* _WORK TO BE COMPLETED_
After finding "Open the Rules dropdown menu" in a line below, print that line and the rest of the lines exactly, leaving out all pictures.

* _TASK INPUT_

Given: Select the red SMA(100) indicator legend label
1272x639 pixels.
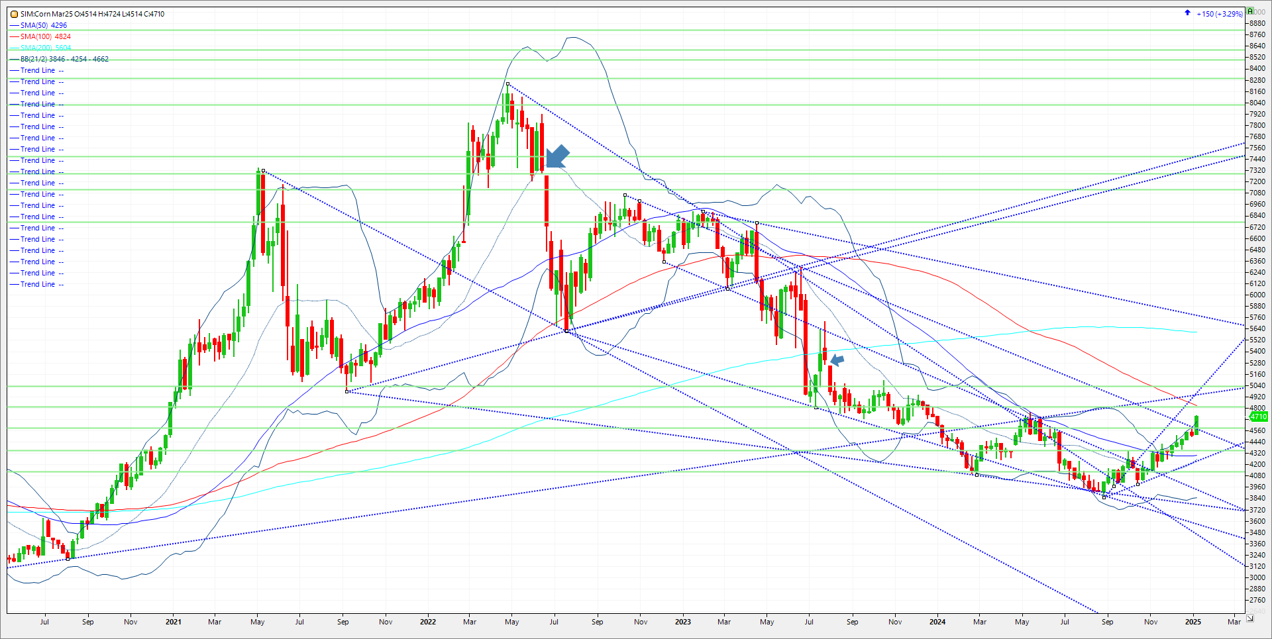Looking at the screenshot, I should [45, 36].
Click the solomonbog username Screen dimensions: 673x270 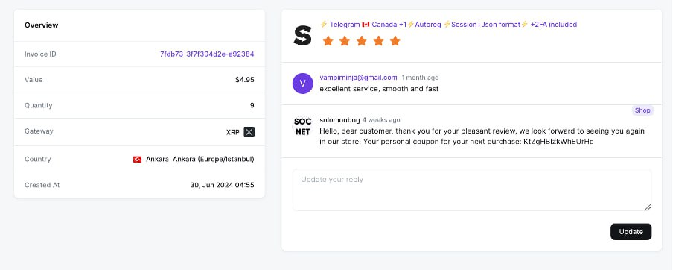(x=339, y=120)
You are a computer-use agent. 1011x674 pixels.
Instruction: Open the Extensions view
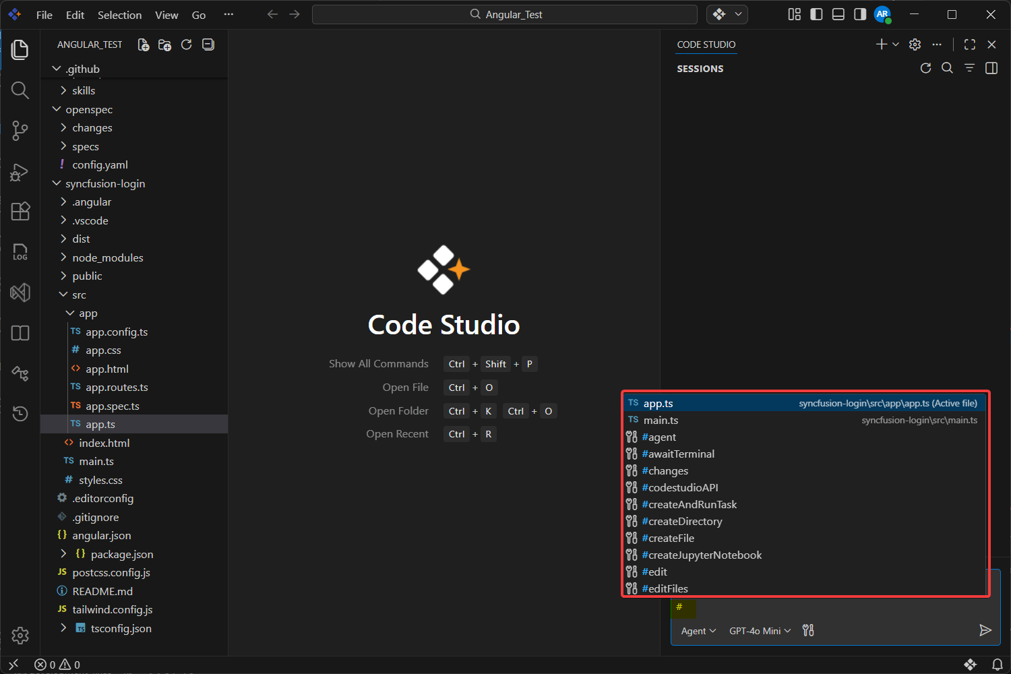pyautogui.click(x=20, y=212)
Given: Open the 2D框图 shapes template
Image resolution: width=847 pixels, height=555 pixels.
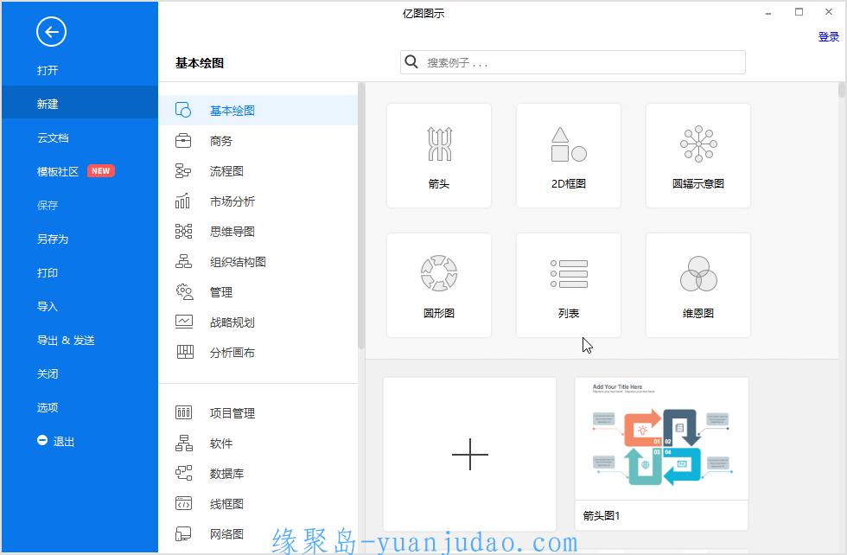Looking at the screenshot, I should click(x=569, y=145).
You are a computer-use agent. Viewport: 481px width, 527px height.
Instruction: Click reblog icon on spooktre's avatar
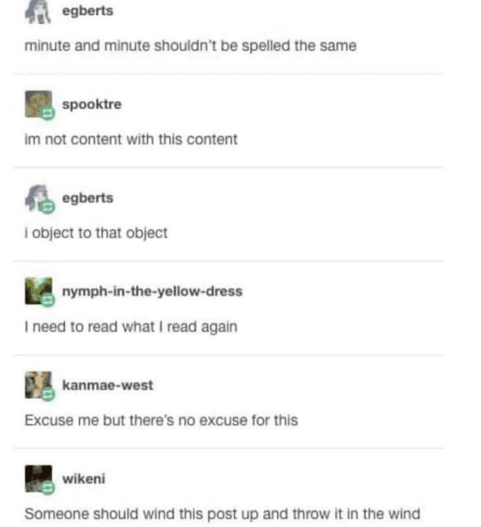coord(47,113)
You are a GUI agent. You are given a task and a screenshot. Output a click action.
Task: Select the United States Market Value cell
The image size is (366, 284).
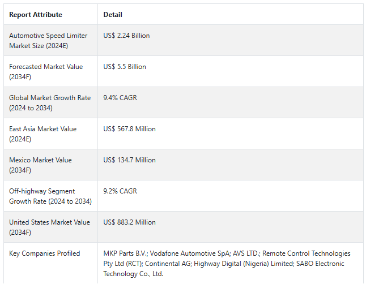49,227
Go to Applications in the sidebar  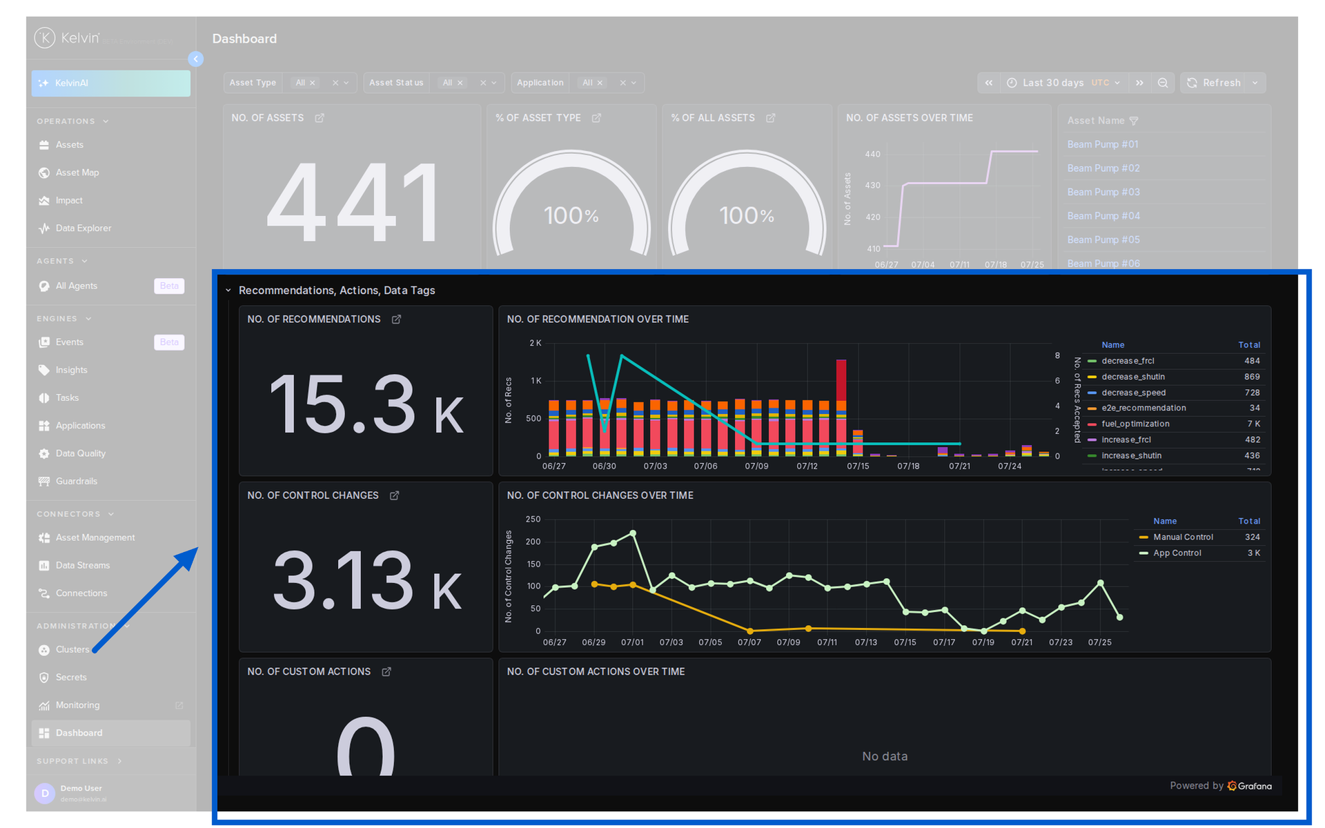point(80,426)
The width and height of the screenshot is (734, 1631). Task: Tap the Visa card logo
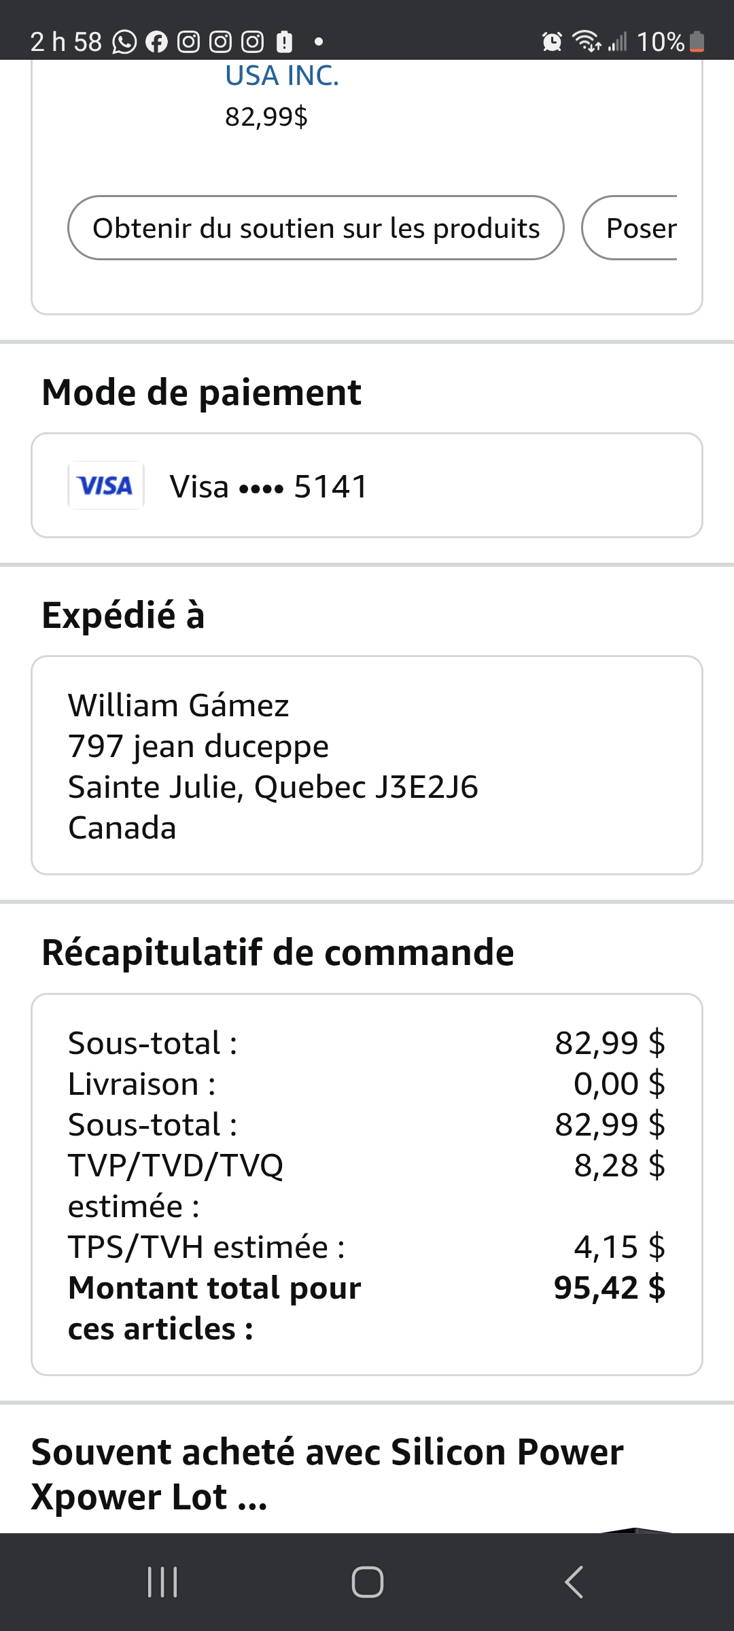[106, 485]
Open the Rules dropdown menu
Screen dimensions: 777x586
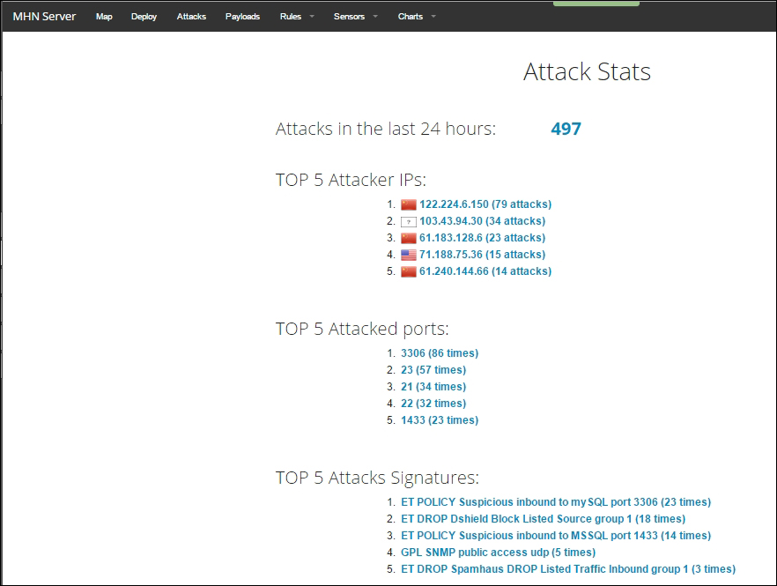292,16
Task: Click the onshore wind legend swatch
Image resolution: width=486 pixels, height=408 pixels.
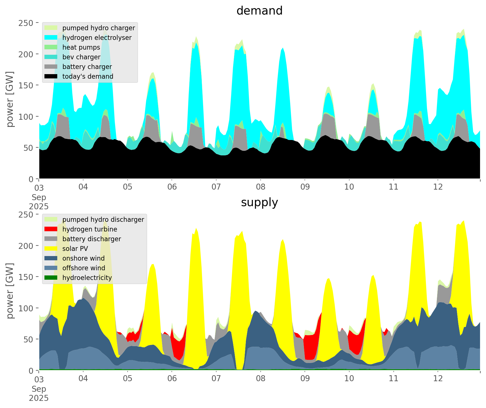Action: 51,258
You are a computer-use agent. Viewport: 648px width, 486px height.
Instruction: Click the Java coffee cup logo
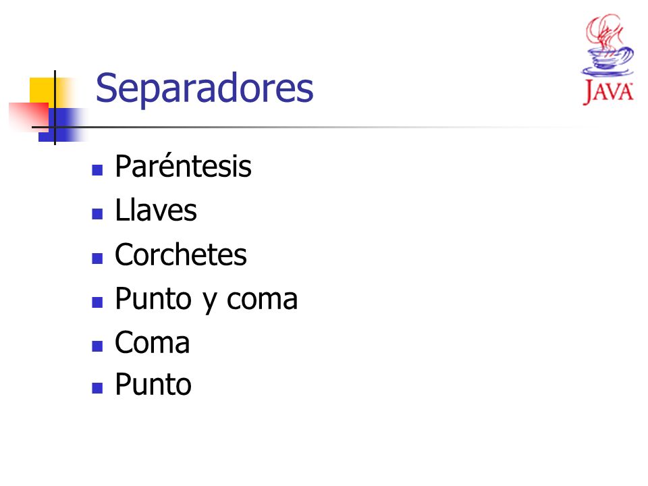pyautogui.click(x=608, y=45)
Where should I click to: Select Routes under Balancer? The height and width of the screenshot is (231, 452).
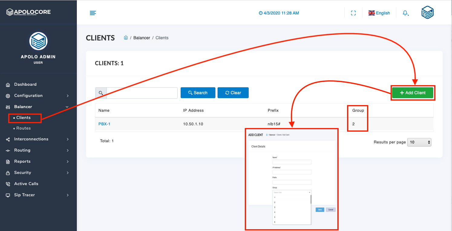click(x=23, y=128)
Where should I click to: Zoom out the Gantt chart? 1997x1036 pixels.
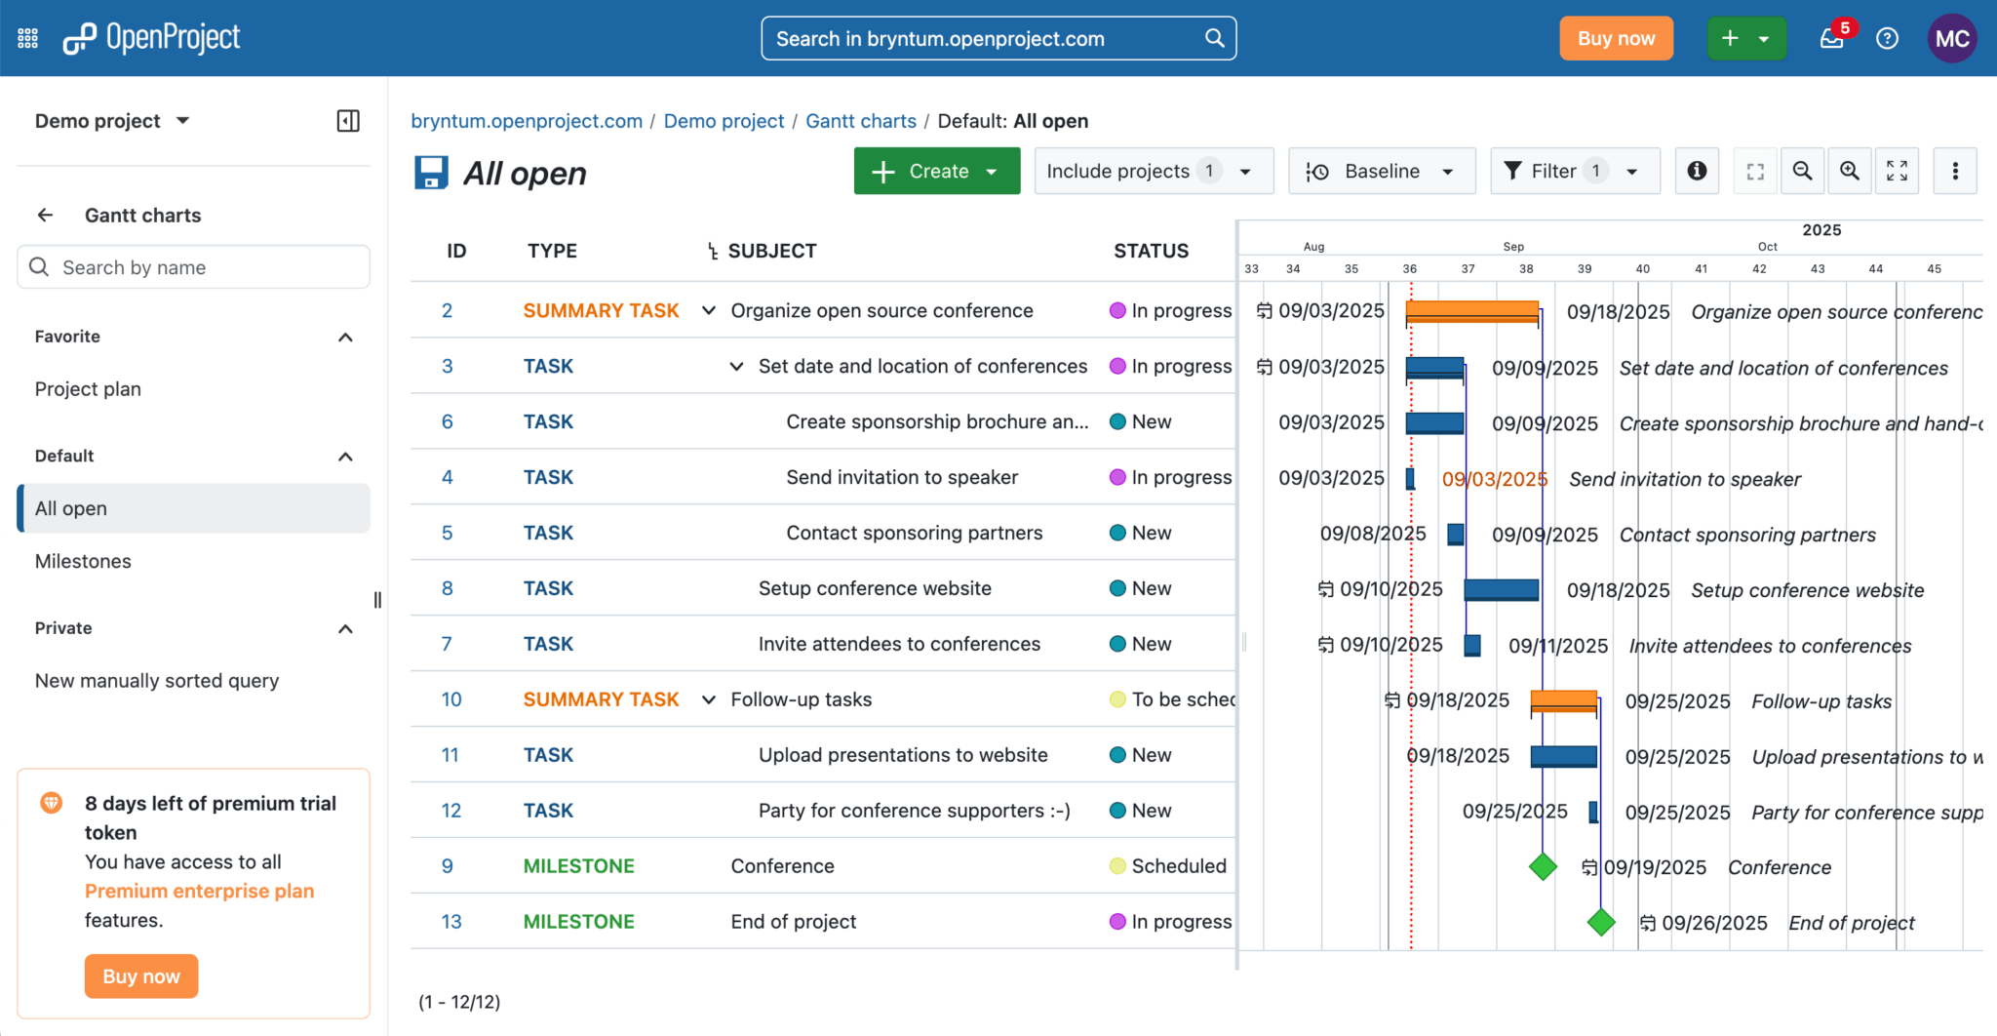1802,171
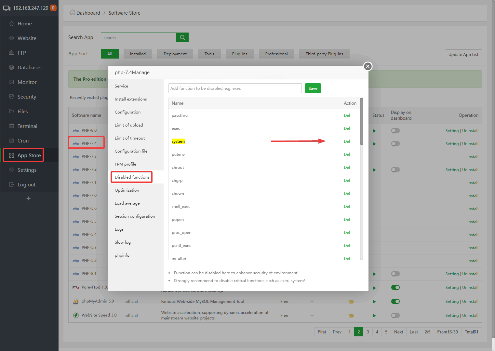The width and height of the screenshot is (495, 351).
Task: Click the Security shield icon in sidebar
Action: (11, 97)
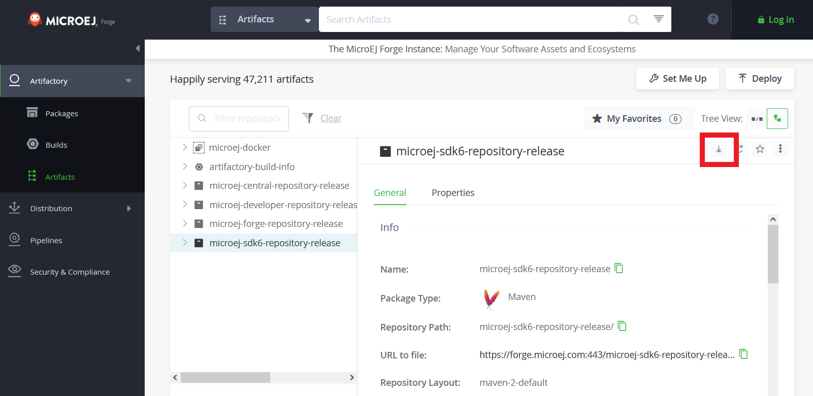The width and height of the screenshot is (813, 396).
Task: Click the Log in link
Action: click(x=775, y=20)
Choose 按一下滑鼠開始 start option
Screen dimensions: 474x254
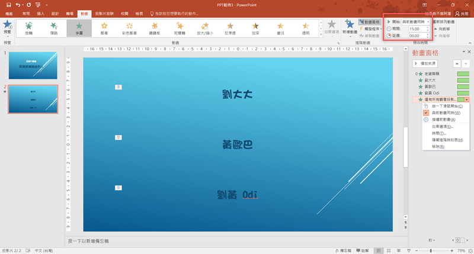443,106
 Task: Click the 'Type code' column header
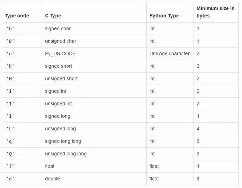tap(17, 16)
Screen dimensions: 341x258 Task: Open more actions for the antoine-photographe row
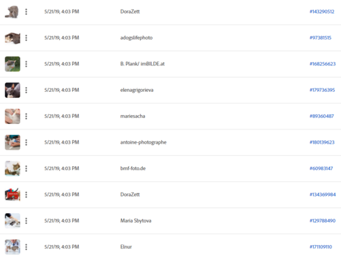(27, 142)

* _OUTPUT BELOW_
Open the Rules dropdown menu
Screen dimensions: 777x586
292,16
Task: Click the onshore wind legend swatch
Image resolution: width=486 pixels, height=408 pixels.
Action: 51,258
You are a computer-use agent. Viewport: 648px width, 486px height.
Instruction: Click the Java coffee cup logo
pyautogui.click(x=608, y=45)
Where should I click to: Select Routes under Balancer? The height and width of the screenshot is (231, 452).
click(x=23, y=128)
Where should I click to: Zoom out the Gantt chart? 1997x1036 pixels.
1802,171
The width and height of the screenshot is (495, 351).
Task: Click the Security shield icon in sidebar
Action: (11, 97)
The width and height of the screenshot is (813, 396).
Task: Click the Log in link
Action: click(x=775, y=20)
Choose 按一下滑鼠開始 start option
Screen dimensions: 474x254
443,106
 Task: Click the 'Type code' column header
tap(17, 16)
Screen dimensions: 341x258 Task: Open more actions for the antoine-photographe row
(27, 142)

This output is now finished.